Review It's taken a while, but LG has finally got around to releasing an Android handset. We're pleased to see they haven't just gone for a me-too 'droid either – the GW620 is firmly aimed at the lower mid-range rather than the smartphone high end. It puts the focus firmly on social networking, with integrated SNS, a slide-out Qwerty keyboard, plus Wi-Fi, HSDPA 3G, 5Mp camera and GPS.
Android enticer? LG's InTouch Max GW620
The InTouch Max GW620 is a pocket-friendly 109 x 55 x 16mm with a 3.2in touchscreen – so it's on the small side when compared the likes of the iPhone or media-tastic Android handsets like the Google Nexus One. It's nice and curvy too, with sloping edges top and bottom and rounded corners, all of which helps it to sit very neatly in hand or pocket despite the inevitable depth lent it by the slide-out Qwerty keyboard.
It's black gloss on the front, with an anti-slip rubberised coating on the back – ah, those little things mean a lot – together with a protruding camera lens and LED flash. The touchscreen is set within a surround, which includes the LG logo, but no buttons, touch sensitive or otherwise, which seems like a waste of real estate.
Beneath it are touch-sensitive home and back keys, plus a hard menu button. On the sides are dedicated camera and music buttons, a volume rocker, micro SD card – it comes with a 1GB version already loaded – and USB power/sync slots covered by a flimsy plastic grommet, with a power button and 3.5mm audio jack on top.
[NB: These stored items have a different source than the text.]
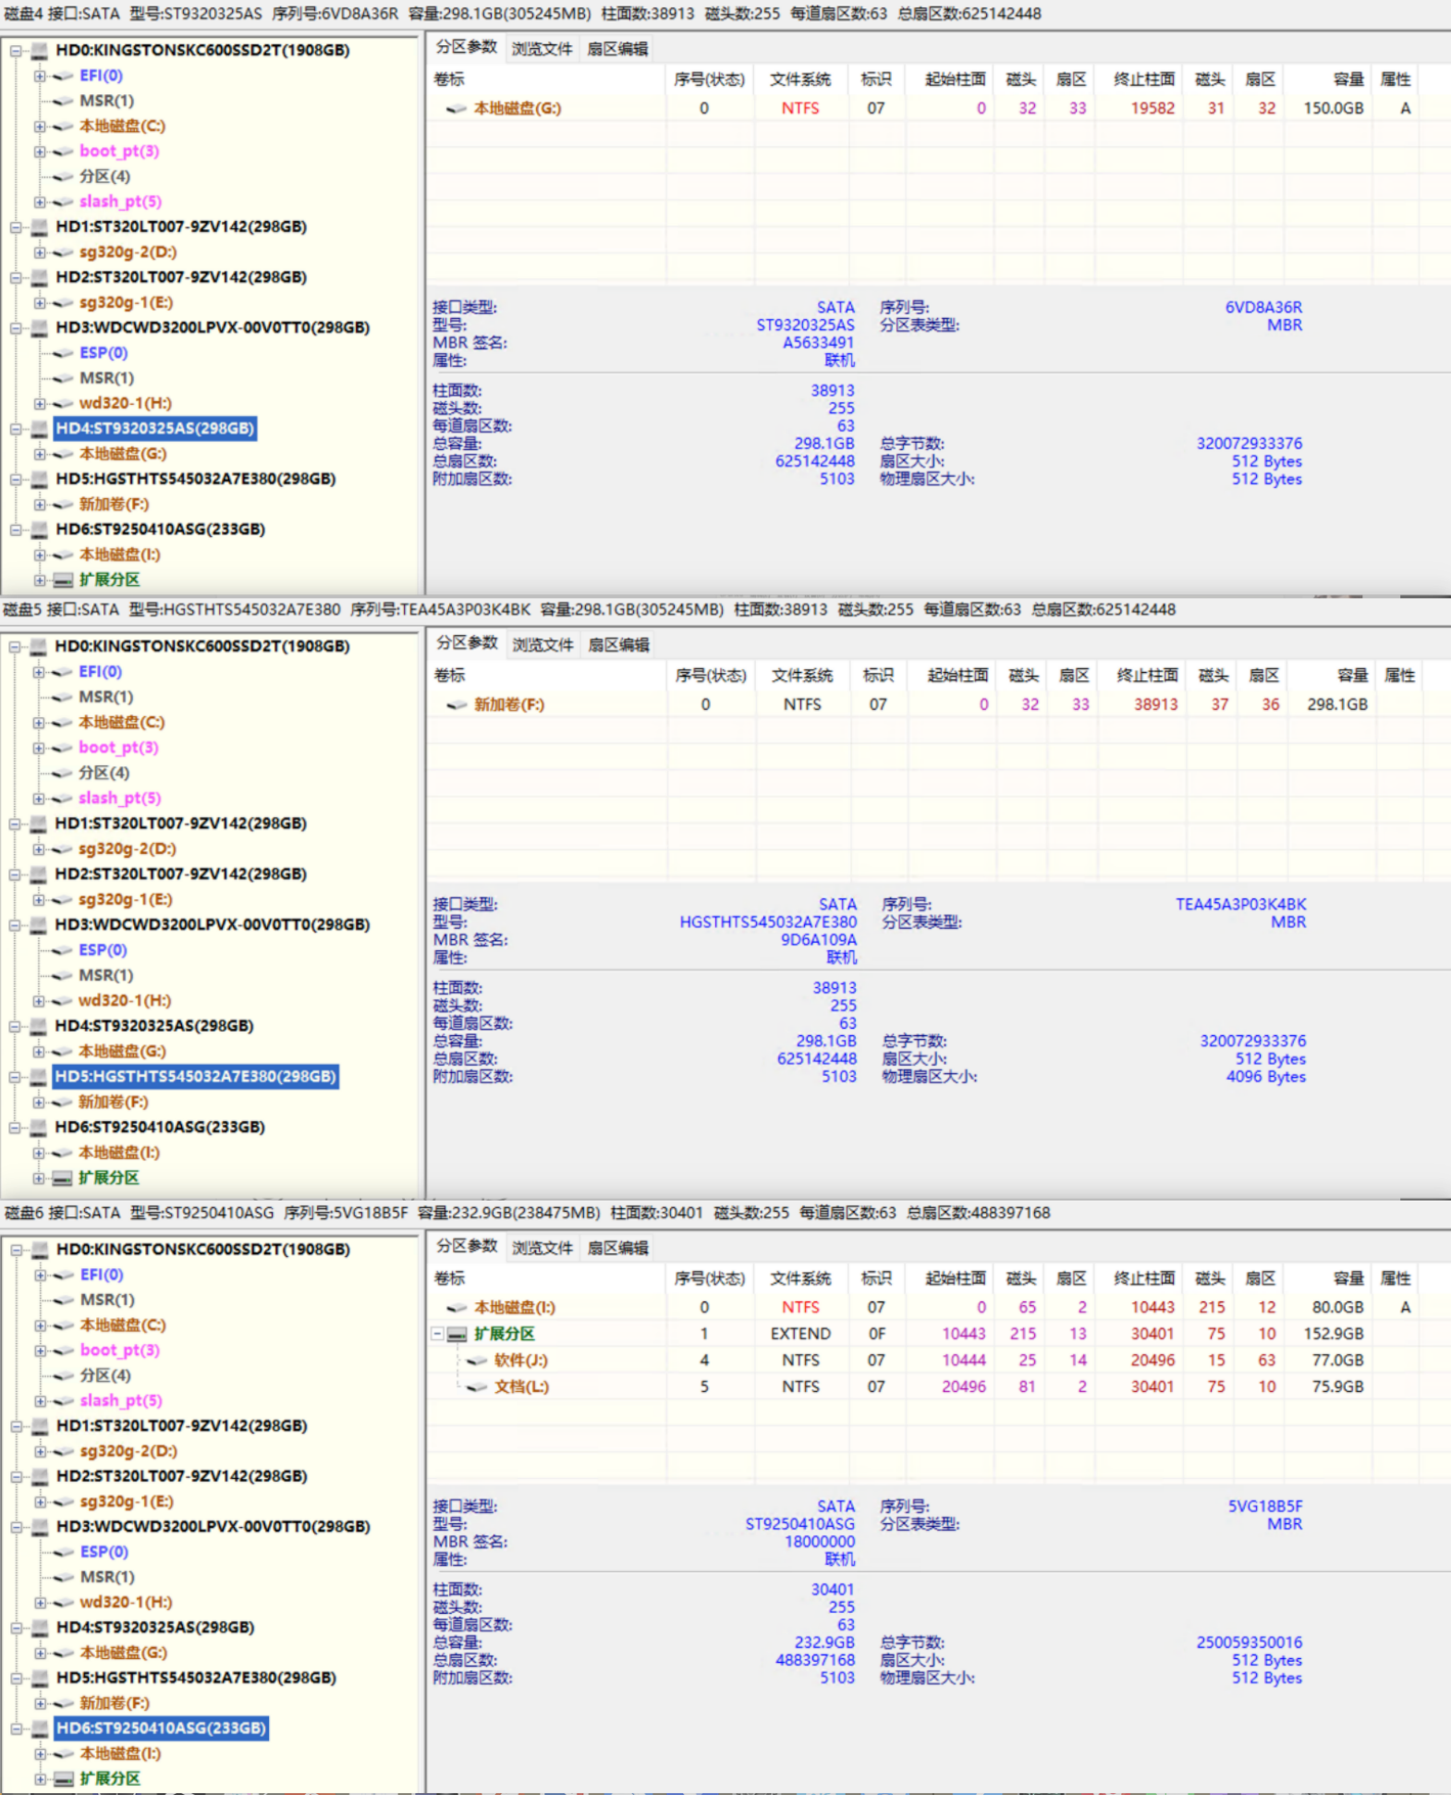The image size is (1451, 1795).
Task: Click disk icon beside highlighted HD6:ST9250410ASG
Action: point(39,1728)
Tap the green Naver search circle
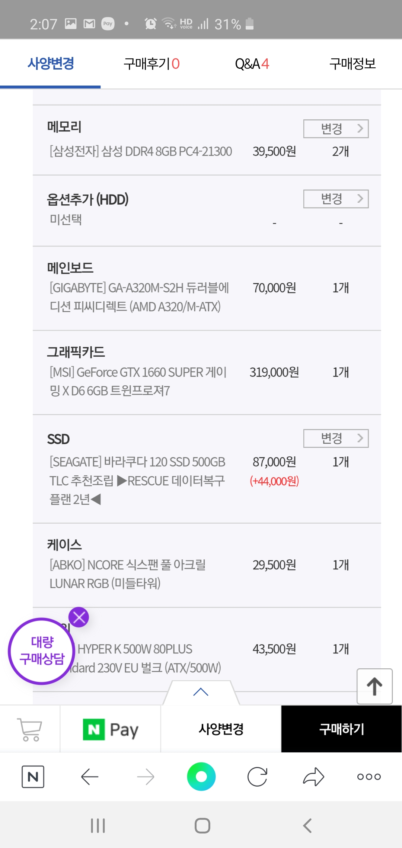The height and width of the screenshot is (848, 402). 201,777
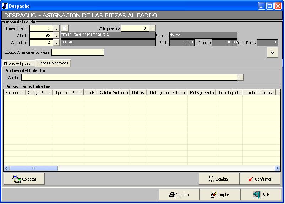Click the Colectar button
The width and height of the screenshot is (285, 204).
pos(25,179)
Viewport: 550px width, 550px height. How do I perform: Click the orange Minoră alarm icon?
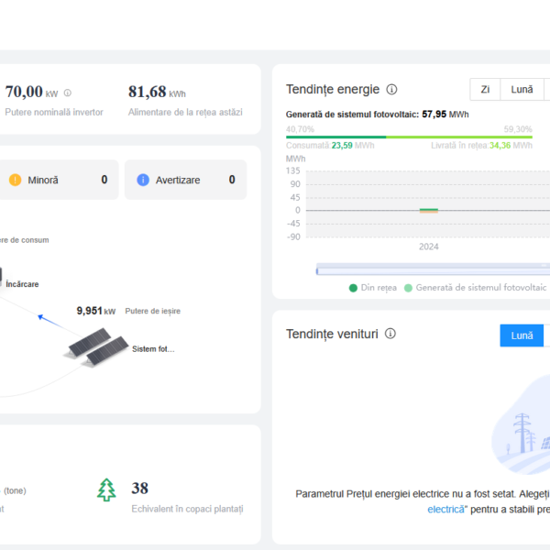15,181

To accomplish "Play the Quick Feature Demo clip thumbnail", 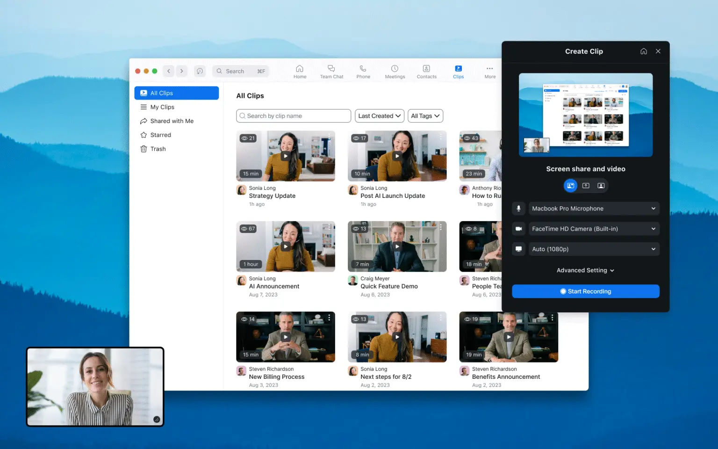I will (x=397, y=246).
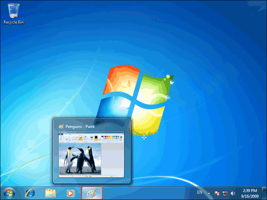
Task: Click the network status tray icon
Action: click(225, 193)
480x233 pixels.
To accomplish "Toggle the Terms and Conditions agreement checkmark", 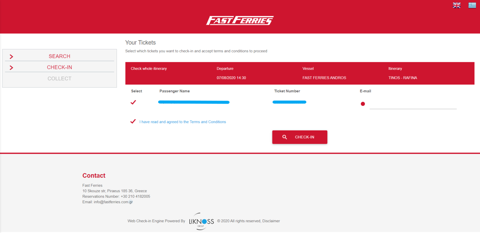I will point(133,121).
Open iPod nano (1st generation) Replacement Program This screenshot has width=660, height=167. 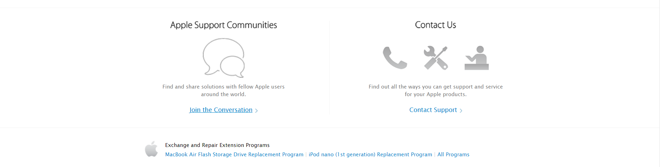point(370,155)
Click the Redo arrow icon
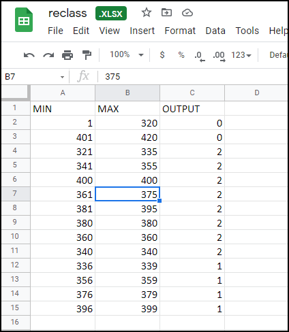Screen dimensions: 289x332 (48, 55)
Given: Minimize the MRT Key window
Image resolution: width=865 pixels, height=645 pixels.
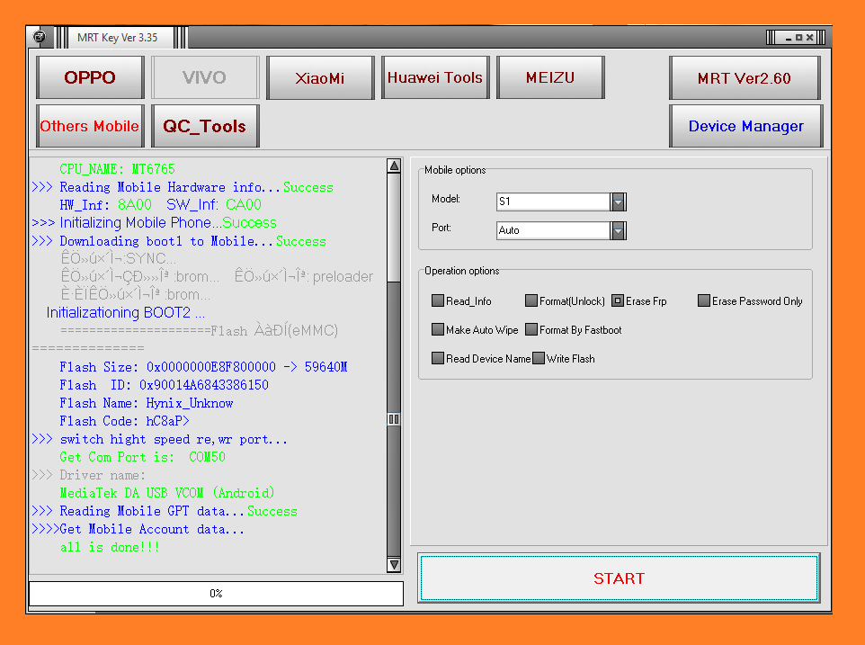Looking at the screenshot, I should (789, 38).
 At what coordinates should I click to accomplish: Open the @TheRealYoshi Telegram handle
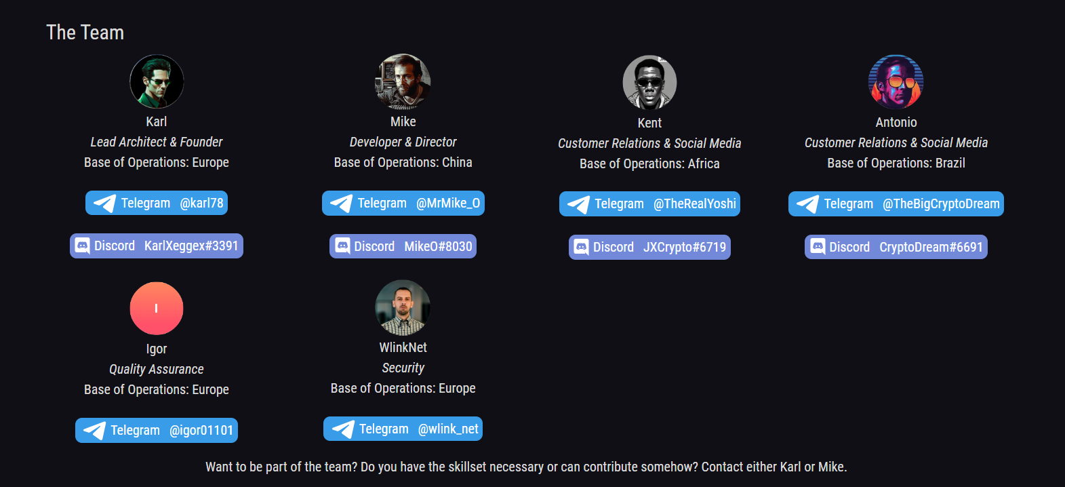pos(694,203)
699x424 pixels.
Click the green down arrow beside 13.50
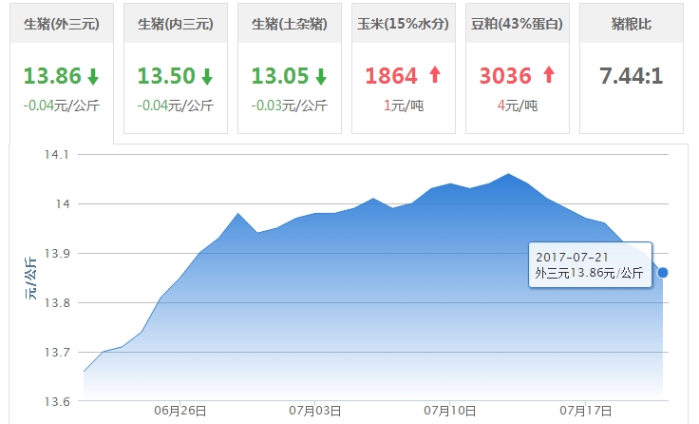pos(207,76)
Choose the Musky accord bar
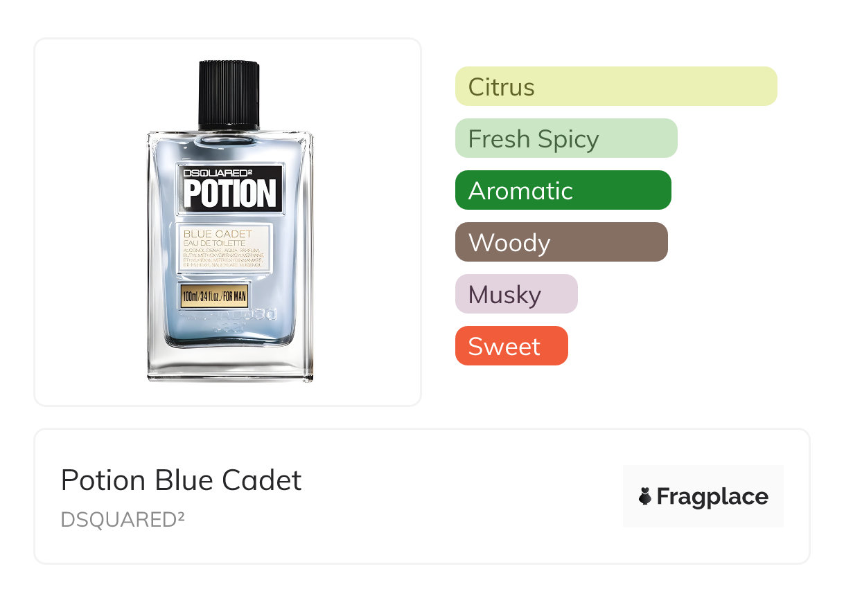Image resolution: width=844 pixels, height=598 pixels. [x=516, y=294]
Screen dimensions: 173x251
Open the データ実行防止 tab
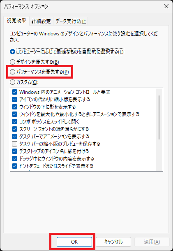[71, 21]
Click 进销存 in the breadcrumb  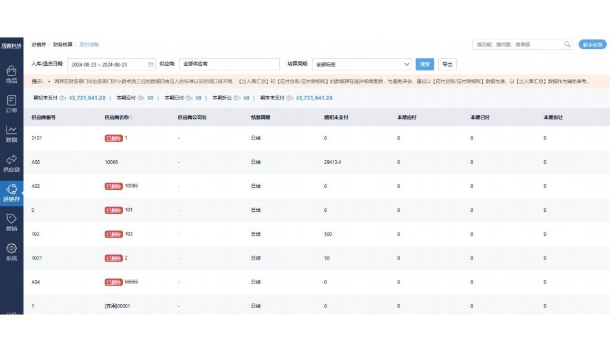pos(39,45)
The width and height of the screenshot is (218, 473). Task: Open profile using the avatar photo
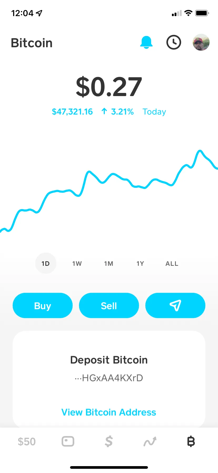pos(201,42)
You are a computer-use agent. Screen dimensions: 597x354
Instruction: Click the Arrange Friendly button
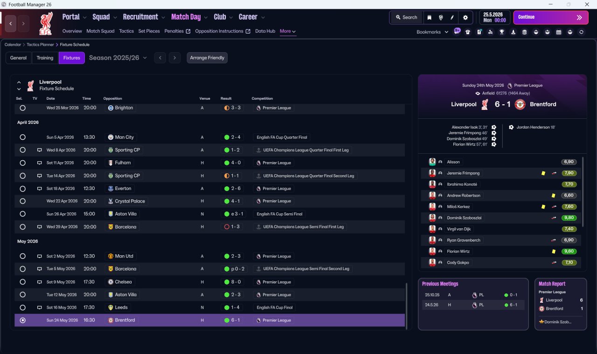tap(207, 58)
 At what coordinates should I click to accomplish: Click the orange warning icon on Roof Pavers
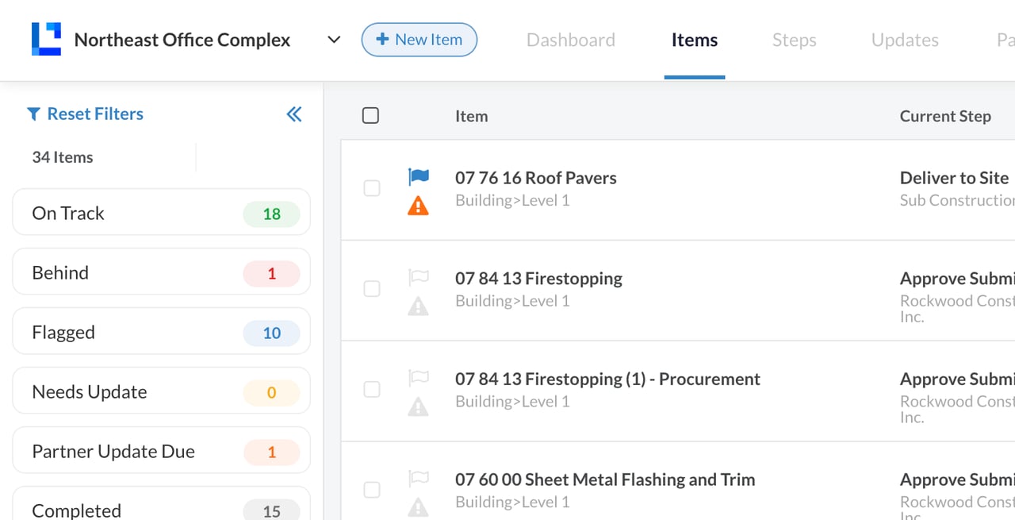[x=418, y=206]
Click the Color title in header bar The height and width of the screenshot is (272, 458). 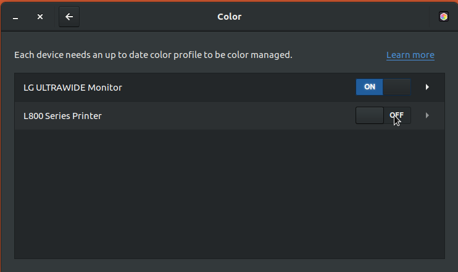(229, 17)
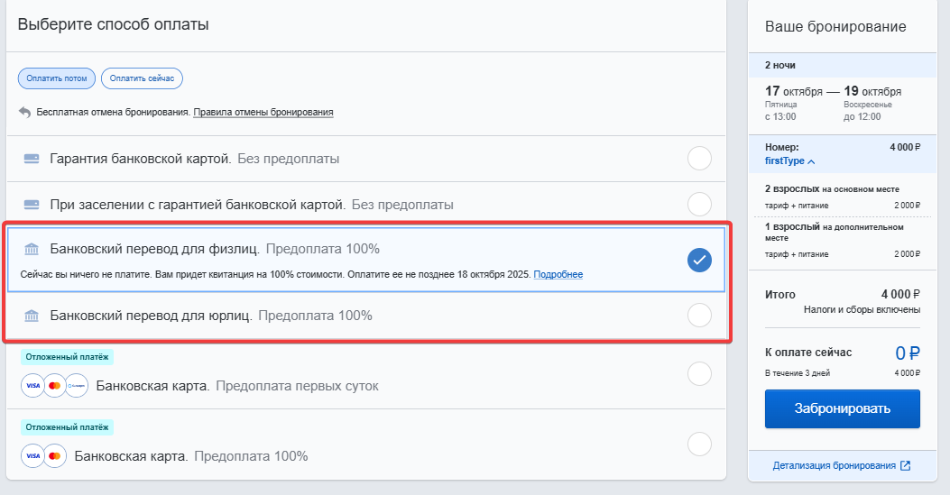Uncheck the selected 'Банковский перевод для физлиц' option

(x=699, y=261)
So far, so good, but the resistive LCD screen, while bright and fairly sharp, left a lot to be desired in terms of responsiveness. We often had to tap an icon several times to get it to work, and we sometimes found ourselves opening apps that we're sure we didn't touch. And while we're having a pop, the processor could be unbearably slow on the uptake and there were some unacceptably long lags on occasion when moving between applications.
A little chunky, but that's Qwerty sliderphones for you
The GW620 is running the Android 1.5 OS, rather the more recent 2.0 we've seen on the Motorola Milestone and others. It does all the usual Android stuff, of course, allowing you to spread a range of icons across three home screens, plus the option to add more from the Android Market. Yet here you'll see the basic 1.5 version, rather than the fancy recent upgrade. There's also the pull-down notifications page from the top of the screen and the pull-up apps menu from the bottom.
The GW620 gives you a little something extra, however, with the choice of switching between the standard Android UI and an LG UI derived from its S-Class interface that we've seen on the LG Viewty and others. This adds an additional menu bar at the bottom which remains constant whichever screen you're viewing and your app shortcuts are grouped together for messaging, multimedia etc. It's not necessarily better than the Android UI, but some will like its consistency, and it's nice to have the choice.
The five row keyboard is well laid out
Considering the GW620's relatively small size, it's a surprise when the keyboard slides out smoothly to reveal five (count ‘em!) lines of keys – most have four and the poor old Nokia N97 makes do with just three. This gives the 48 keys a nice spread for the thumbs as well as allowing room for full number and arrow keys as well as lots of additional symbols which can be accessed by a two-button press. The keys are smooth plastic, rather than rubberised, and although small, they're well spaced and easy to hit accurately.
A bit of thought has gone into the messaging with the GW620. You can sort your contacts into groups and they appear as a scrolling list with a nice big dial button and a picture on each entry. You can link your contacts up with your Facebook, Twitter or Bebo accounts by using the SNS button, which walks you through the process and delivers Facebook updates.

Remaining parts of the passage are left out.